== What this task involves ==
Write only the number of lines in the entries below that contain the word "computer".

===== Given entries

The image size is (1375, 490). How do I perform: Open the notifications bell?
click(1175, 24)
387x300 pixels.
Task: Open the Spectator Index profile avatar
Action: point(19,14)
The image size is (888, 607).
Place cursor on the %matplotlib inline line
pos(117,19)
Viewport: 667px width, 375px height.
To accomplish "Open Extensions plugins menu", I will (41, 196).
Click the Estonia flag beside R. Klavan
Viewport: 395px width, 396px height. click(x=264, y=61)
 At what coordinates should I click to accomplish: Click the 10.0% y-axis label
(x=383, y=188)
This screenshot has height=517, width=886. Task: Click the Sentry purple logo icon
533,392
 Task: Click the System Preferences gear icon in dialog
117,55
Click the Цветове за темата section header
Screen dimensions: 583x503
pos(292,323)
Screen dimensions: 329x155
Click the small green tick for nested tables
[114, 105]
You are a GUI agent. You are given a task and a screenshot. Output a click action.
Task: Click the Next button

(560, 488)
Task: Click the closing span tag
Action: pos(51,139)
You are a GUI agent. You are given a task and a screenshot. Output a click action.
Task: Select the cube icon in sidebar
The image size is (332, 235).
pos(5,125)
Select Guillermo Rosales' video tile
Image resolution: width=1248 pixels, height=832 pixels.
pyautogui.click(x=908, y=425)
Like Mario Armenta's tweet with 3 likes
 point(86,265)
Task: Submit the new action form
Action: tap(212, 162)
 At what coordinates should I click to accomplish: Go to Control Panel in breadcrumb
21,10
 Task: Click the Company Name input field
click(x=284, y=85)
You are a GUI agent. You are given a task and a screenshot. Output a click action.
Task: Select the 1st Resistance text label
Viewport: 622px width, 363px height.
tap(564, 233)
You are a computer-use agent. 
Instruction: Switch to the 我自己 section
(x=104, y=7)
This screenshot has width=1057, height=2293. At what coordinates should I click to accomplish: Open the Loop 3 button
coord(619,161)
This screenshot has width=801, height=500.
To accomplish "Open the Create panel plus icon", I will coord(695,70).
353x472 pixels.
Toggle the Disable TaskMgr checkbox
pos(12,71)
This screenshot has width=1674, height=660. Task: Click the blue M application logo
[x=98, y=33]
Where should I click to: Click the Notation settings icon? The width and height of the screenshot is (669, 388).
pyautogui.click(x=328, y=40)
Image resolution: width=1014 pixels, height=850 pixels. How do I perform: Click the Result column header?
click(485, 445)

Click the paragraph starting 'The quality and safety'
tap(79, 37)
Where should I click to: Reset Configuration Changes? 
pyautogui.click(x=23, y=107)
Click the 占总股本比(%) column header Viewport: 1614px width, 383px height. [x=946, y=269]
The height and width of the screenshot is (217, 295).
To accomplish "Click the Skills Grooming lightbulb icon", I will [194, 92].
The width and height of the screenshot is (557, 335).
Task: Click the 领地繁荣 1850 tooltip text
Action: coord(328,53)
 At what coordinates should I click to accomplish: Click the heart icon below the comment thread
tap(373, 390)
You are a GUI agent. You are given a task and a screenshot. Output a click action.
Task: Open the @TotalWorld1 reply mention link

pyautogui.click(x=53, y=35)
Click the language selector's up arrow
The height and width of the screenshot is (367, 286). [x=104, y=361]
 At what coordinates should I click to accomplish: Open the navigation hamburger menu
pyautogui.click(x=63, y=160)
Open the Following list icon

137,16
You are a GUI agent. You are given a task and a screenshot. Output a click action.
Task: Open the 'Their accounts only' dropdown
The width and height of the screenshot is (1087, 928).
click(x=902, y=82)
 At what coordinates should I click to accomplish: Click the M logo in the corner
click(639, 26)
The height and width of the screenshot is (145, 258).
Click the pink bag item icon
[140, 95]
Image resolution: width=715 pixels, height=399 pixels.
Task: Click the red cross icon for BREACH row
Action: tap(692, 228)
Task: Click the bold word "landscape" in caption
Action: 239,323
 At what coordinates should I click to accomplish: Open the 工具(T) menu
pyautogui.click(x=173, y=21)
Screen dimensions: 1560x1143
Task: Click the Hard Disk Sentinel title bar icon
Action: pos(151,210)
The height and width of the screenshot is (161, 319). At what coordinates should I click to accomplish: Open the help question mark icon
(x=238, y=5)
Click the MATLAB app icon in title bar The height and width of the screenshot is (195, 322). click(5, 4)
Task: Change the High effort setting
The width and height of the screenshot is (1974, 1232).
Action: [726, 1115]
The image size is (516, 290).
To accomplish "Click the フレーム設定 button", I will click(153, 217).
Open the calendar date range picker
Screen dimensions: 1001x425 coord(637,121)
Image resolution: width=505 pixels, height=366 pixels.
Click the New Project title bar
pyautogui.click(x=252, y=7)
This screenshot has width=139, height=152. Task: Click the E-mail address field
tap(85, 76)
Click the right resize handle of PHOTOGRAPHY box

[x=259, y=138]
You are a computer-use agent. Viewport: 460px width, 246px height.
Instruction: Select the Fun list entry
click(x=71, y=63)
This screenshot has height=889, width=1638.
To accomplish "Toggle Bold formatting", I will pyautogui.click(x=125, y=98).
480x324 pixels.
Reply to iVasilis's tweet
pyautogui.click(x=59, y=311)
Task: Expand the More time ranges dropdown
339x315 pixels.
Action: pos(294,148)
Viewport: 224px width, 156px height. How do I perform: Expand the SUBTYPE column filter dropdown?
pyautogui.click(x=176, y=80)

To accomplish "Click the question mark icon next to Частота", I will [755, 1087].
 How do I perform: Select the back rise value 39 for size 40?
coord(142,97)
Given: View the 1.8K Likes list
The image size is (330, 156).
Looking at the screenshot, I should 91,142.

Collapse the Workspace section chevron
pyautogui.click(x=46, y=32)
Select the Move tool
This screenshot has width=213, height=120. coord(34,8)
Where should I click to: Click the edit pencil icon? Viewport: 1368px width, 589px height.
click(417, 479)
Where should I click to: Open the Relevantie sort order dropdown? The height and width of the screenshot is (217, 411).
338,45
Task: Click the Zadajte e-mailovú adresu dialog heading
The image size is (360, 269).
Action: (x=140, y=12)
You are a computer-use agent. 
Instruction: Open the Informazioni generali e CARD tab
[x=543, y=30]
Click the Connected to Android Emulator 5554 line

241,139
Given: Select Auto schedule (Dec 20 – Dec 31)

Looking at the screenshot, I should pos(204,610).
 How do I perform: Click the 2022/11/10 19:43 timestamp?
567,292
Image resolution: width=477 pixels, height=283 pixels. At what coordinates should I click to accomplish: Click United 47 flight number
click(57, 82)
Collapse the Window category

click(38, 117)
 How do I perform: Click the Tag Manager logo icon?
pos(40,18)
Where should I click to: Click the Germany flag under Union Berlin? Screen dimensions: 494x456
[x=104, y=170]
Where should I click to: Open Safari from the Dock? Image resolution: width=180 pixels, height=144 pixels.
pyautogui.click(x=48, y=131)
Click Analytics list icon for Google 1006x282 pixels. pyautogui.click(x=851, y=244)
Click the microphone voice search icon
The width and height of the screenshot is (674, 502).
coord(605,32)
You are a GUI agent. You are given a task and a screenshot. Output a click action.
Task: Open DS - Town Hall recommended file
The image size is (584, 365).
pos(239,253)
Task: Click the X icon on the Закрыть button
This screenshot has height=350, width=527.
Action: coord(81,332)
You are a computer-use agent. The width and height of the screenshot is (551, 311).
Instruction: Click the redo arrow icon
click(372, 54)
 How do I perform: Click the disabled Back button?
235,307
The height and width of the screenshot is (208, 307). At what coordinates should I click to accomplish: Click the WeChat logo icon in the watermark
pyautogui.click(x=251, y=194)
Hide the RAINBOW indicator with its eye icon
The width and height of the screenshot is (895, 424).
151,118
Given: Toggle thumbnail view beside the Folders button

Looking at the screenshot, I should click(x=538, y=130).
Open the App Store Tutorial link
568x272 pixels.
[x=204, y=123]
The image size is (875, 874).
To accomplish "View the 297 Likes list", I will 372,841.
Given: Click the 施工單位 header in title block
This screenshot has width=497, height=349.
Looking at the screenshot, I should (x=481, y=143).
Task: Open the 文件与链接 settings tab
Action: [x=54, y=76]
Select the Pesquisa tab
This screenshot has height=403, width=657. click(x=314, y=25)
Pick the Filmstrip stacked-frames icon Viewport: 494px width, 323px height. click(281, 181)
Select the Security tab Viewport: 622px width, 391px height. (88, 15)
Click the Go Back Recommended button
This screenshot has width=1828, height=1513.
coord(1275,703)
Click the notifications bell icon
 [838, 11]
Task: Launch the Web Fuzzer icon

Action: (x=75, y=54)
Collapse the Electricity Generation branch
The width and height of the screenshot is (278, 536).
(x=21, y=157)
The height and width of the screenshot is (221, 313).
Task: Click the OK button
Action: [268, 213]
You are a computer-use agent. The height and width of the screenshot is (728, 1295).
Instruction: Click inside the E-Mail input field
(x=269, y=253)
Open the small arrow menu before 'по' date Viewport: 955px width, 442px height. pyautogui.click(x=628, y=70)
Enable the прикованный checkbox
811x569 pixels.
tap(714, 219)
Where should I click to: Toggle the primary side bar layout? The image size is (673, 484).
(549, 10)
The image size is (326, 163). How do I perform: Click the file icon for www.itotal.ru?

==========

== Answer to the exercise ==
5